Klappstühle

„Nach anderthalb Stunden in einem Kunstmuseum weiss ich nicht mehr, was ich gesehen habe“. Das sagt Wilhelm. „Ich verwechsle Bilder, nur mit Mühe kann ich mich an einzelne Objekte erinnern“. Ein Japaner hat Wilhelm vor einem Jahr erzählt, wie er Museen besucht. Seither macht Wilhelm es ihm gleich: Er nimmt sich an der Garderobe des Museums einen Klappstuhl, betritt die Museumsräume, schlendert von einem Raum zum nächsten, bis er sich entscheidet.

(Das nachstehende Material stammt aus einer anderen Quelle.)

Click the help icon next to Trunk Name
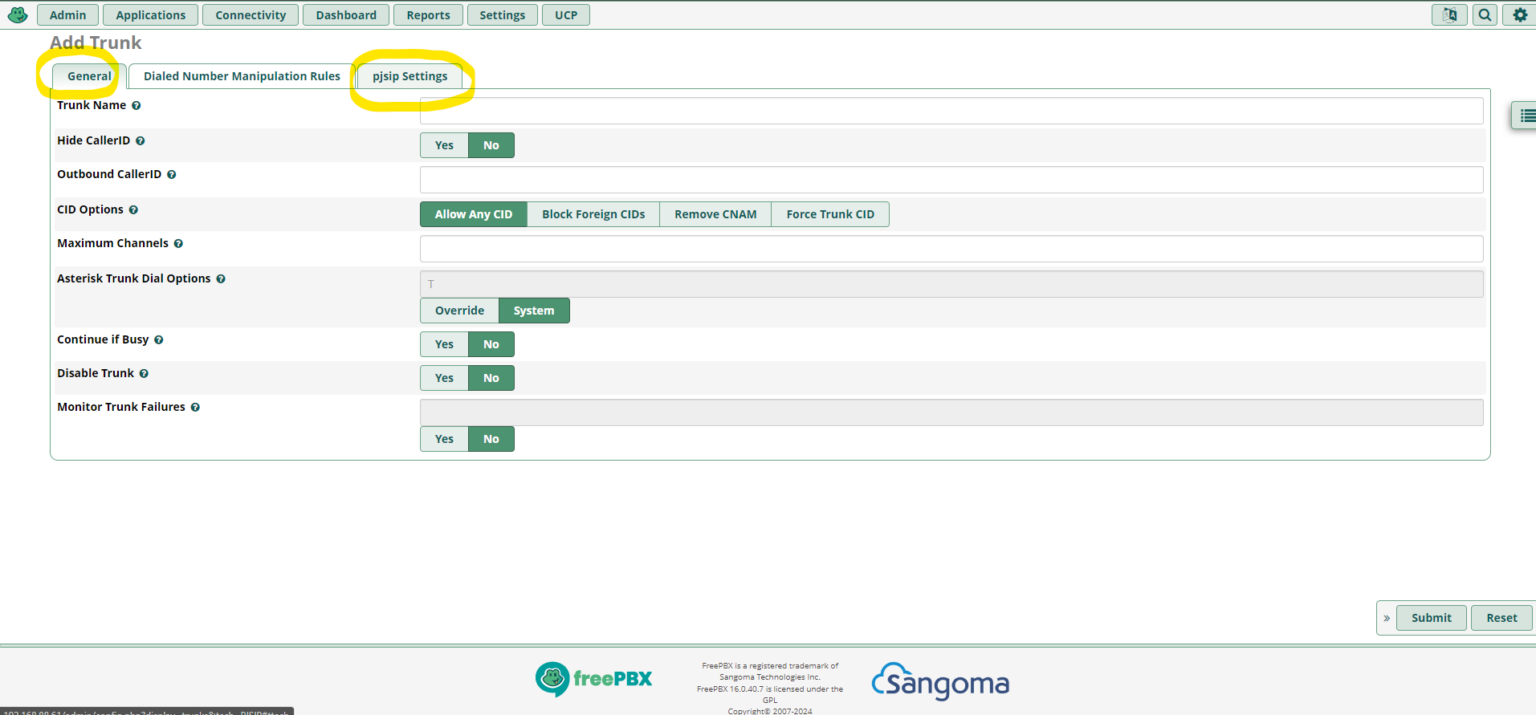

Es kann ein Bild sein oder eine Plastik, die ihm aufgefallen ist. Er stellt seinen Klappstuhl hin, setzt sich und nimmt sich Zeit. Eine Stunde Zeit für ein einziges Objekt. Es kommt vor, dass er erst nach einer Stunde nachschaut, wer das Bild gemalt oder die Plastik gestaltet hat. Er schaut sich das Bild an, findet Details, er lässt sich Zeit. Wilhelm kann nachher lange über ein Bild sprechen, er sieht Details und erinnert sich an sie. Irgendwann muss ich Wilhelms Methode auch ausprobieren.